= Job =
Reproduce the article on Pultron Composites from "Pultron General Manager, Jasper" up to and including "of its staff.", and switch "General Manager" to "Managing Director".

= Article =

———

Thrilling achievement takes Gisborne company to the world

A Gisborne company is attracting world wide attention to its innovative processing technologies that turn pieces of fibre into structural material stronger and lighter than steel.

Backed by the Foundation for Research, Science and Technology, family owned Pultron Composites in Gisborne took on a major technical and financial risk to develop a new manufacturing process which is giving it a foot in the door to new export markets.

Pultron has achieved what others around the world have tried but failed to master. The process uses microwave technology to make composite products that replace steel, such as structural rods for the construction industry. This material is non-corrosive, has insulating properties and a high strength to weight ratio.

The novel curing process involved almost two years of research and development at Pultron's laboratories, almost $500,000 from the Foundation through its Technology for Business Growth (TBG) scheme and much more in company cash, time and resources.

Pultron General Manager, Jasper Holdsworth, who is 32, says the company is looking to secure new opportunities for Pultron, using the technology in Dubai, where the company has based one of its staff.

"Dubai is quickly emerging as a key market for Pultron because the company's non-corrosive construction products withstand the effects of Dubai's coastal environment," he says.

Pultron is New Zealand's largest pultrusion manufacturer, producing structural materials using resins and reinforcing fibres which are pulled through a die and cured into various shapes using heat. Conventional pultrusion processing involves heating from the outside of the material to the inside, similar to baking goods in a conventional oven. The process is slower and can cause cracking in large pieces, affecting finished quality. The new microwave technology heats in a more uniform manner, eliminates cracking and speeds up production.

"The project was technically difficult and there were technical risks involved but the Government funding pushed us to the edge to achieve it. It would have been hard to justify spending $1 million on blue sky development with no guaranteed returns, but receiving half the project funding from the Foundation made the difference," says Mr Holdsworth.

———

= Supplied material =

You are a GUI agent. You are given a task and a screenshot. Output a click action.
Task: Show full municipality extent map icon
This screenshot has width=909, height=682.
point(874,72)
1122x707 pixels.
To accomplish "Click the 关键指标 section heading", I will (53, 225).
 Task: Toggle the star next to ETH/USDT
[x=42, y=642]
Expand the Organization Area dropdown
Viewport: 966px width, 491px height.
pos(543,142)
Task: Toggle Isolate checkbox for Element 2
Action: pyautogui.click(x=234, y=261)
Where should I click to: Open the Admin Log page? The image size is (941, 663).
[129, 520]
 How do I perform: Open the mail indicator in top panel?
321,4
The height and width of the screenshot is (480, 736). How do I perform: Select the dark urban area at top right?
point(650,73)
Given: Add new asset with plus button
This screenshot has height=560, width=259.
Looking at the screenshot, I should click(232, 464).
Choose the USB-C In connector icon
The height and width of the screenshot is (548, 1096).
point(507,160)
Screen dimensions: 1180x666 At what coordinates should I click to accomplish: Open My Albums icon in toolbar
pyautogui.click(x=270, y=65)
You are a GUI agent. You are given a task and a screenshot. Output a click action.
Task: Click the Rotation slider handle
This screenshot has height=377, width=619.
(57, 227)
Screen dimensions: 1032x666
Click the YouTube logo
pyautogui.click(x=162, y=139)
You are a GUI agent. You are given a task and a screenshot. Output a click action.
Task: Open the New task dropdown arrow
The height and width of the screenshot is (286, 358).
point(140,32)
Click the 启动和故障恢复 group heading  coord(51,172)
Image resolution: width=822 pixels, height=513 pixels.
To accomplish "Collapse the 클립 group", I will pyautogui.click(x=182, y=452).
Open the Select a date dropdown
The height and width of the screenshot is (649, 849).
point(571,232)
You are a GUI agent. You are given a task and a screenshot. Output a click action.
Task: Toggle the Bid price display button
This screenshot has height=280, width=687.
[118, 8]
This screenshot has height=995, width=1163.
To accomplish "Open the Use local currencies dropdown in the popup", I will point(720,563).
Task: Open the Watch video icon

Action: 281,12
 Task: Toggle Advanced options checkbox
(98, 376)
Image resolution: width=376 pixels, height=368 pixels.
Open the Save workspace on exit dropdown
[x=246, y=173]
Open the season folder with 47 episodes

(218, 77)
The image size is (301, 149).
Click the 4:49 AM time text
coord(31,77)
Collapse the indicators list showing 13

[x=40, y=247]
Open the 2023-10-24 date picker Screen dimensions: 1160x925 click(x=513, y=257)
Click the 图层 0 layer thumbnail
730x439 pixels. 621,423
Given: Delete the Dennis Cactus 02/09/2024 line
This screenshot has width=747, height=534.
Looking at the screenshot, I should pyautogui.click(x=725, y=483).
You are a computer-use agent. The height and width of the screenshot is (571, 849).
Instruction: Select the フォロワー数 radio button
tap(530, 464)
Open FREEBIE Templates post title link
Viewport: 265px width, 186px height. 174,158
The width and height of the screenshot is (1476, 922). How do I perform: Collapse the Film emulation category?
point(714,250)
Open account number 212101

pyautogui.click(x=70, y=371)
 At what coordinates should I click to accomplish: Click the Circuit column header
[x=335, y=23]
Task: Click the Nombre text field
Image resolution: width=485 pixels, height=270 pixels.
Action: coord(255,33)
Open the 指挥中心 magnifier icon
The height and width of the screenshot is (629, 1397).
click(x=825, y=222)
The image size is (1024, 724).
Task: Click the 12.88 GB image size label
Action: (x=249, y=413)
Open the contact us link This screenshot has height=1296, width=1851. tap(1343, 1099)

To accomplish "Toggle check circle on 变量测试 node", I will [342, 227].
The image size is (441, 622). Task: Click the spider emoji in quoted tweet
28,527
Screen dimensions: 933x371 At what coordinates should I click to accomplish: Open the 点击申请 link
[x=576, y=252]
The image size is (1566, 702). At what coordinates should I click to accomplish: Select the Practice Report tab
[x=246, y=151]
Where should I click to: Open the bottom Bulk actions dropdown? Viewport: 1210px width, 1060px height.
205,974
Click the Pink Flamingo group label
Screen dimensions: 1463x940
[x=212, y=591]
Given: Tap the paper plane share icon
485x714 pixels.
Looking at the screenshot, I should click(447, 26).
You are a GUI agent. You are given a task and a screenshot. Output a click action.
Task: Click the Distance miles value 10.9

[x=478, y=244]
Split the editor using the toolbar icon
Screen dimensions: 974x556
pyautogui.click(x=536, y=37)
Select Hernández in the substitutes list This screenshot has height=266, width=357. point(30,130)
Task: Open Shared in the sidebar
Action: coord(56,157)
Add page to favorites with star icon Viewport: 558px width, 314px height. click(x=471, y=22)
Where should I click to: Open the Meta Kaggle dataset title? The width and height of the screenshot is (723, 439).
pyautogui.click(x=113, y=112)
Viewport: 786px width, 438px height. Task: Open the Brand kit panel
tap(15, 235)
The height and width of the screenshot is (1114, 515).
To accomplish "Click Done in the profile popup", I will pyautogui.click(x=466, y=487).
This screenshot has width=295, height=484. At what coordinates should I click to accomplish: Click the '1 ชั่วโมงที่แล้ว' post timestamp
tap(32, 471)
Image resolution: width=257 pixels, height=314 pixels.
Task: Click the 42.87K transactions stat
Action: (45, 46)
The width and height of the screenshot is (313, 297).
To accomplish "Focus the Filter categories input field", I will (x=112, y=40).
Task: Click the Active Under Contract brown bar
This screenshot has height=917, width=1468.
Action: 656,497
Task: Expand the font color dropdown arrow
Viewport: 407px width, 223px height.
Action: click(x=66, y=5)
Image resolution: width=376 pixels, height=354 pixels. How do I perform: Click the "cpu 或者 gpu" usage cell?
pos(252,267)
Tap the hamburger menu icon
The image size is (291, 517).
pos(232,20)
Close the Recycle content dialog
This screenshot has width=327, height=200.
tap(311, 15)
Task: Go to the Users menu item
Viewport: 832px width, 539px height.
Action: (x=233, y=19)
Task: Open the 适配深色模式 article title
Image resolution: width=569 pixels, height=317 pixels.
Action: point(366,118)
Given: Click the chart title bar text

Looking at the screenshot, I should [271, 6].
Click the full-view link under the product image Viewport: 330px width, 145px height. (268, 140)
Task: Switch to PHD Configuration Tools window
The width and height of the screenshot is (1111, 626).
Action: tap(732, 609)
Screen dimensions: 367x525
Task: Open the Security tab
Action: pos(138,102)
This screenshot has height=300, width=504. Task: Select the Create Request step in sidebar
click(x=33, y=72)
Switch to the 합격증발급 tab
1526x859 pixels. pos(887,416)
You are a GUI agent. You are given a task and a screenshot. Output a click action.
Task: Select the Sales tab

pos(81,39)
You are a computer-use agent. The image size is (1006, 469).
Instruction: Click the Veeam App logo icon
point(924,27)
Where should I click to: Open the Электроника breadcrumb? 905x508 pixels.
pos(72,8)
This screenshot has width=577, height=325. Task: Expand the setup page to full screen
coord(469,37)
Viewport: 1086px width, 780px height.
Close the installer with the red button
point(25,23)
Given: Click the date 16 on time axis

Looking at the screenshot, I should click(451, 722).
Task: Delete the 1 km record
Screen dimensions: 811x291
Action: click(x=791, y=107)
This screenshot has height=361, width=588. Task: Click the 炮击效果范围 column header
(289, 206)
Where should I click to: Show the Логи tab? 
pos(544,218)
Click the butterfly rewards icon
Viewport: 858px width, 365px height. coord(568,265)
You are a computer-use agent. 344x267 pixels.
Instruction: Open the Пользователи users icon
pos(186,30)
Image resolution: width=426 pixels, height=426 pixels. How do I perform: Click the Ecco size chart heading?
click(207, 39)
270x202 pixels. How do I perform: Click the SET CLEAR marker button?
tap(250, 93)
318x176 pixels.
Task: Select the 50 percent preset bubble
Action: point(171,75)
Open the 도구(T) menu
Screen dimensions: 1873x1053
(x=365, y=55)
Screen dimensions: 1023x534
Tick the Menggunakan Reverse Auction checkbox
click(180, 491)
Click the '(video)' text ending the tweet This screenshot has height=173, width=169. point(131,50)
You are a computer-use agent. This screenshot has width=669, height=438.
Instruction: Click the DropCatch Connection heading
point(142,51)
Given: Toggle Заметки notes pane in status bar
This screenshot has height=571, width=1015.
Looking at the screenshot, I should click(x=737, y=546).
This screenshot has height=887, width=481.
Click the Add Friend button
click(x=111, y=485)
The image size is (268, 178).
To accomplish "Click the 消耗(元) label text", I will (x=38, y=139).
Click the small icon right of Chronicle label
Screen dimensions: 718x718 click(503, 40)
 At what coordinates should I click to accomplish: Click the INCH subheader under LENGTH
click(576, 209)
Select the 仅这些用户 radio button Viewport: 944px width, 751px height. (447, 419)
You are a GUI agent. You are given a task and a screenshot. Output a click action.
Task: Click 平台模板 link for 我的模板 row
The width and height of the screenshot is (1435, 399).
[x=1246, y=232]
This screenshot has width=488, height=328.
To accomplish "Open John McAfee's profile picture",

———

= Response to the exercise =
Pultron Managing Director, Jasper Holdsworth, who is 32, says the company is looking to secure new opportunities for Pultron, using the technology in Dubai, where the company has based one of its staff.